O desafio de proteger os setores industriais foi tema central da mesa-redonda organizada pelo Security Leaders, que reuniu especialistas em Segurança da Informação para debaterem com VP Global de Segurança em OT da Tenable. De acordo com o C-Level, a jornada Cyber no setor industrial deve seguir em direção à congregação de departamentos de tecnologia, responsabilização de riscos e escolha de um parque tecnológico que garanta a sobrevivência do negócio
Líderes de Segurança se reuniram hoje (20) em uma mesa-redonda presencial organizada pelo Security Leaders, em parceria com a Tenable, em São Paulo. A proposta era discutir os desafios de se proteger sistemas industriais de Operation Technology (OT) integrados à TI, considerando todas as necessidades de duas áreas bastante diversas, mas cuja cooperação gera tanto oportunidades ao mercado quanto novos riscos para a Cibersegurança.
Ashley Lukeeram, Vice Presidente Global de Segurança em OT/ICS na Tenable, relembra que, nos últimos anos, vazamentos de dados e comprometimentos de infraestruturas estão aparecendo cada vez mais nos noticiários e reportagens. Isso tem ocorrido devido ao impacto causado na vida das pessoas e à percepção de ameaças mais sofisticadas, abrindo os olhos de vendors e profissionais de SI.

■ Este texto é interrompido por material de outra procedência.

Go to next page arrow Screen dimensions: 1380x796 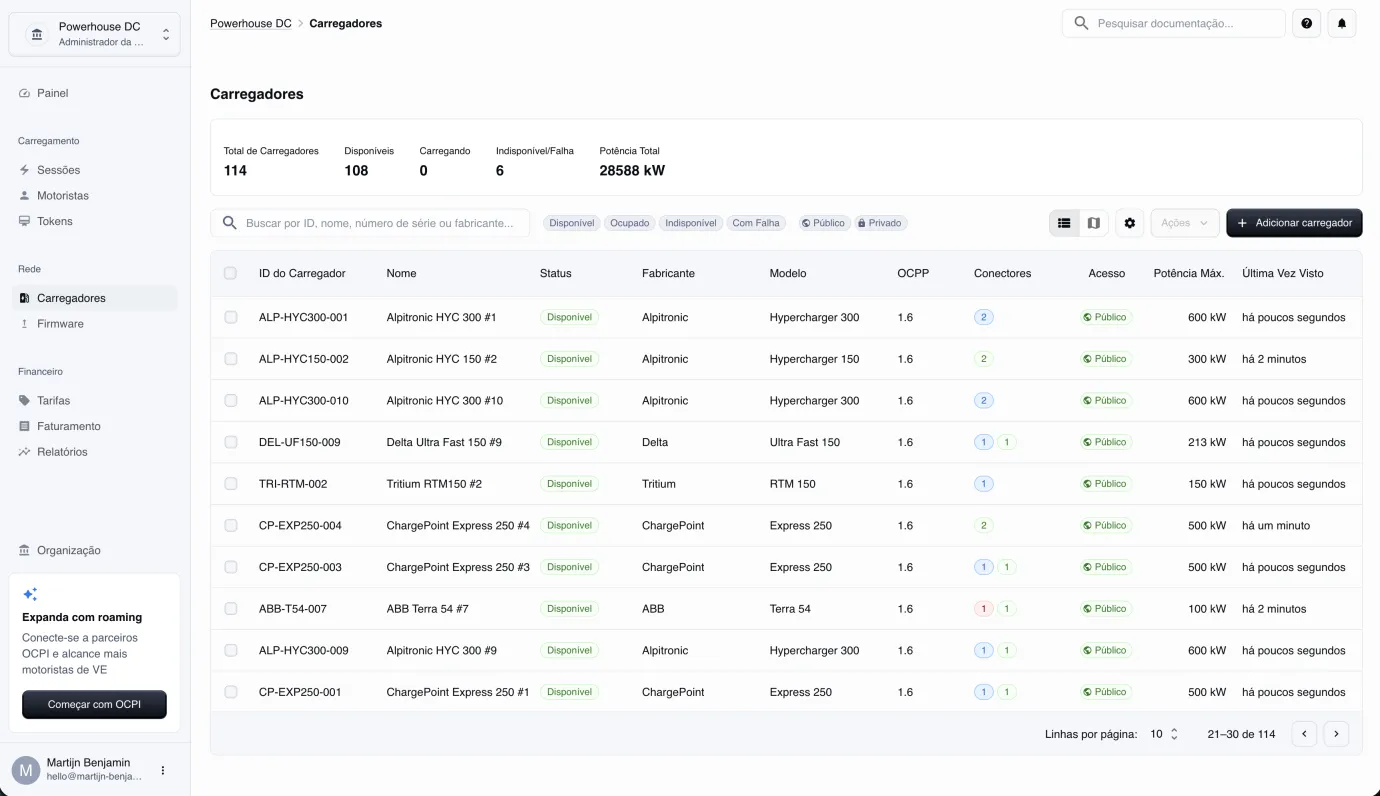tap(1336, 734)
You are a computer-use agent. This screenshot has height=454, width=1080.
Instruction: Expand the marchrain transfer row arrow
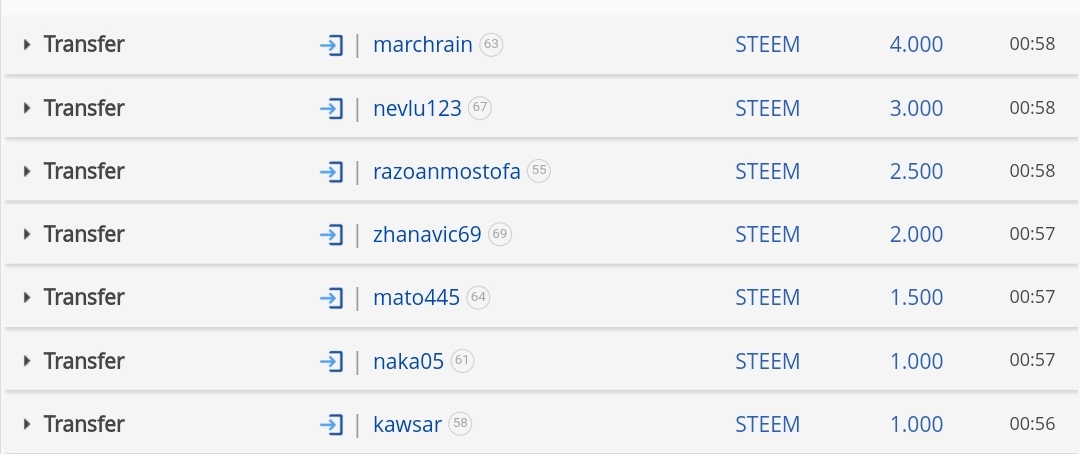tap(27, 45)

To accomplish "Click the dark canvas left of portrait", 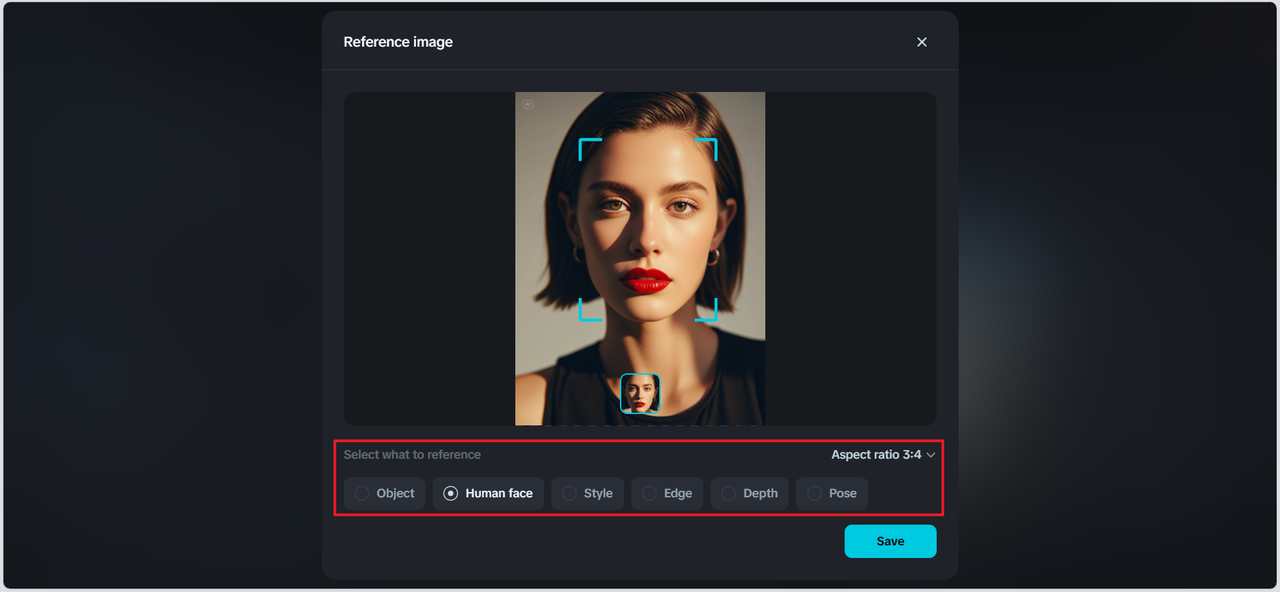I will tap(430, 258).
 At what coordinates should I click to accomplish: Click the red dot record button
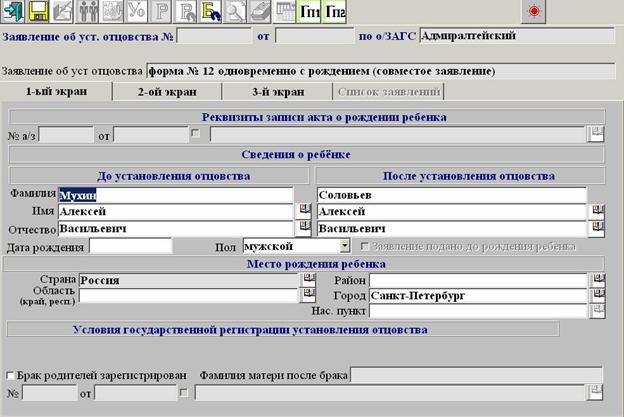pos(534,11)
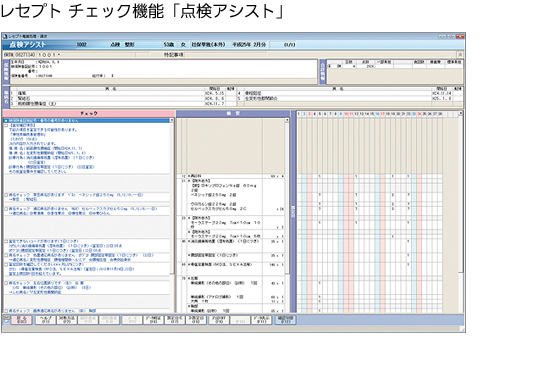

Segundo o executivo, muitos clientes passaram a promover jornadas de Cibersegurança e uma manutenção preventiva de seus ambientes cyber, sem trabalhar ativamente propostas que realmente oferecessem apoio de fato ao trabalho. Assim, ele orienta os líderes de SI a abordarem um planejamento mais proativo, tornando a Segurança da Informação algo mais direcionado e natural dentro das empresas.
“Percebemos três tópicos fundamentais sobre o que é importante na jornada de Cibersegurança na indústria. Primeiro, é essencial a implementação de métodos eficazes de governança de riscos. Segundo, devem existir formas de comunicação entre as duas áreas, fazendo ambas falarem a mesma língua. Por fim, é necessário descobrir quais capacidades trazer para dentro de sua infraestrutura na busca da tão importante visibilidade sobre toda a superfície tecnológica”, explicou o Vice-Presidente, durante apresentação na mesa-redonda.
Na visão do executivo, a transformação do mindset de Cibersegurança precisa seguir um roteiro de congregação da empresa. Tudo começa com um C-Level reconhecendo que cyber pode ser um risco ao negócio, com a OT sendo parte desse risco. Se a companhia não tem uma governança adequada de risco, a jornada de proteção de OT não será bem sucedida. Lukeeram aconselha os Líderes de Segurança a exercer o papel de evangelizar os executivos sêniores sobre os riscos cibernéticos e como eles podem impactar no negócio.
“Além disso, é preciso responder a pergunta: se um incidente acontecer amanhã, quem será o responsável por remediá-lo, capaz de mobilizar os recursos que vão solucionar a crise? O Resultado do desenrolar dessa conversa com o board vai definir uma peça-chave para um programa de Cybersecurity industrial”, complementou ele
Depois de estabelecida a governança, as empresas devem se certificar de que os times de TI e OT estão interligados e se conversando. Na visão de Lukeeram, para os profissionais de Segurança da Informação, é uma discussão mais simples, dado o cotidiano vivido por eles. Mas no caso do funcionário de engenharia, a preocupação maior é garantir que o fluxo de trabalho da companhia continue funcionando com segurança. É necessário achar uma linguagem funcional para ambos.
“A questão é como garantir a integridade do core business enquanto os sistemas continuam em movimento. Considerando que nenhum time quer perder um fim de semana inteiro tentando colocar um sistema de volta ao ar. Precisamos atingir isso através do diálogo comum de métricas de risco e linguagens de risco”, afirmou o executivo.
Depois disso, através de um alinhamento mais adequado com a área de operações, a criação de um pacote tecnológico se torna mais rápido e eficiente. Isso dá a possibilidade de estabelecer os controles corretos e monitorar suas mudanças ao longo do tempo. “Quando falamos de OT, por exemplo, tipicamente o tópico mais importante é segmentação. Entretanto, é fundamental saber que há muito mais a se fazer além disso, como escaneamento de superfície”, conclui Lukeeram.